Document extract:

Multiple dwelling code

Landlords of buildings with three or more units must meet the standards in the New Jersey Hotel and Multiple Dwelling Health and Safety Code, or “multiple dwelling” code. This code is contained in regulations issued by the New Jersey Department of Community Affairs. Cite: N.J.A.C. 5:10-1.1.

This code has detailed and specific rules that cover everything, including locks, window screens, ventilation, pests, plumbing, painting, garbage, living space, and so on. You can find these regulations in your courthouse library or public library, or you can call the Department of Community Affairs, Bureau of Housing Inspection, in Trenton at (609) 633-6210 to purchase a copy.

Local property maintenance code

Most towns and cities also have their own housing or property maintenance codes. These codes usually apply to all buildings or apartments, not just multiple dwellings. Single-family houses and two-family houses are covered by these codes. Call your city hall or municipal building and ask for the building inspector or housing inspector if you have any questions or problems, or would just like to see a copy of the local housing code.

Heat requirements

If your lease requires the landlord to provide heat, the landlord must give you the amount of heat required by the state codes and the local town or city ordinance. Under the state housing codes, from October 1 to May 1, the landlord must provide enough heat so that the temperature in the apartment is at least 68 degrees from 6 a.m. to 11 p.m. Between the hours of 11 p.m. and 6 a.m., the temperature in the apartment must be at least 65 degrees. Cite: N.J.A.C. 5:10-14 et seq. and N.J.A.C. 5:28-1.12(m). Local health codes cover parts of the year not covered by housing codes.

Problems to work on:
(1) List the areas that the housing code text says the multiple dwelling code's rules cover.
(2) Under the state housing codes, what minimum apartment temperature does the housing code text require between 11 p.m. and 6 a.m.?
(3) Transcribe the housing code text starting at "Landlords of buildings" and ending at "purchase a copy.".

Data for review:

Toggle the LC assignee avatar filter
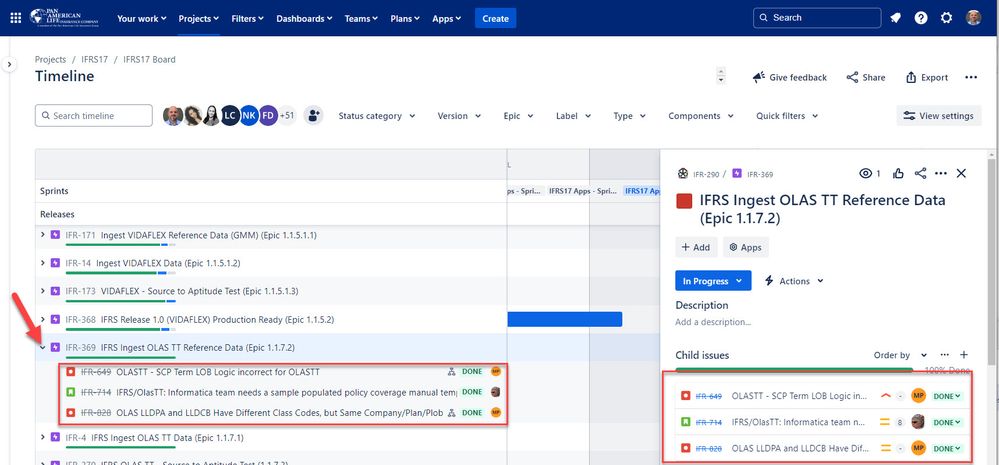 coord(230,115)
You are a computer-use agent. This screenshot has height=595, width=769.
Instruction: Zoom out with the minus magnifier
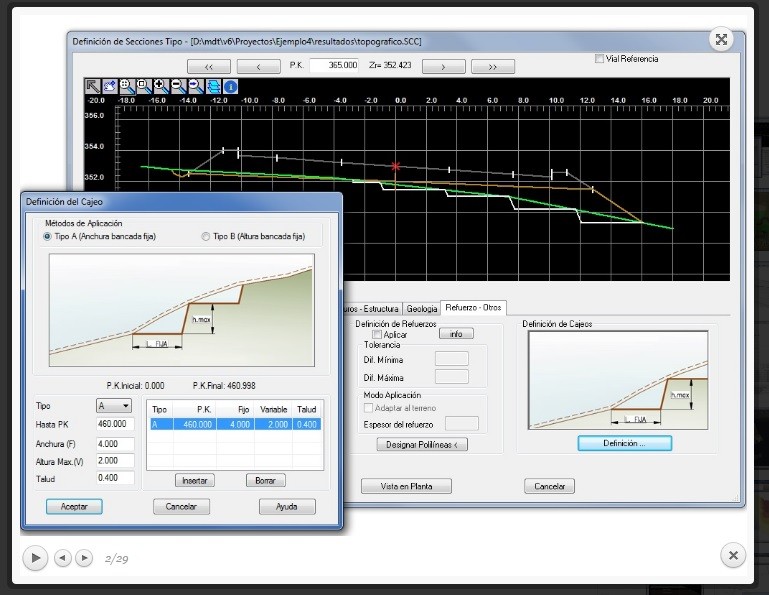tap(177, 87)
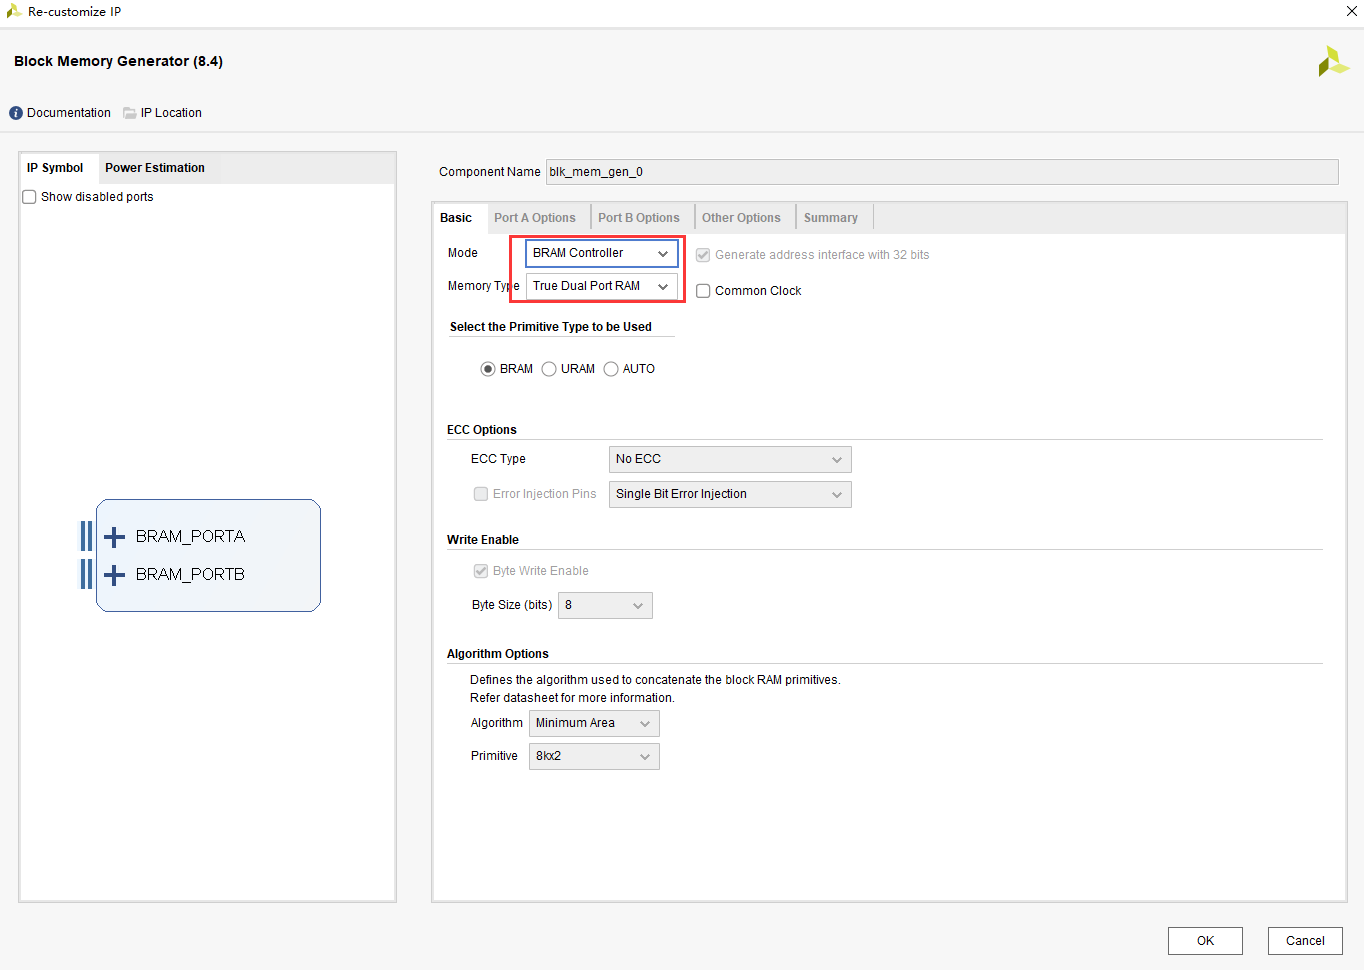
Task: Open the Algorithm Minimum Area dropdown
Action: coord(594,723)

Solved tasks:
(1) Locks, window screens, ventilation, pests, plumbing, painting, garbage, living space

(2) At least 65 degrees.

(3)
Landlords of buildings with three or more units must meet the standards in the New Jersey Hotel and Multiple Dwelling Health and Safety Code, or “multiple dwelling” code. This code is contained in regulations issued by the New Jersey Department of Community Affairs. Cite: N.J.A.C. 5:10-1.1.

This code has detailed and specific rules that cover everything, including locks, window screens, ventilation, pests, plumbing, painting, garbage, living space, and so on. You can find these regulations in your courthouse library or public library, or you can call the Department of Community Affairs, Bureau of Housing Inspection, in Trenton at (609) 633-6210 to purchase a copy.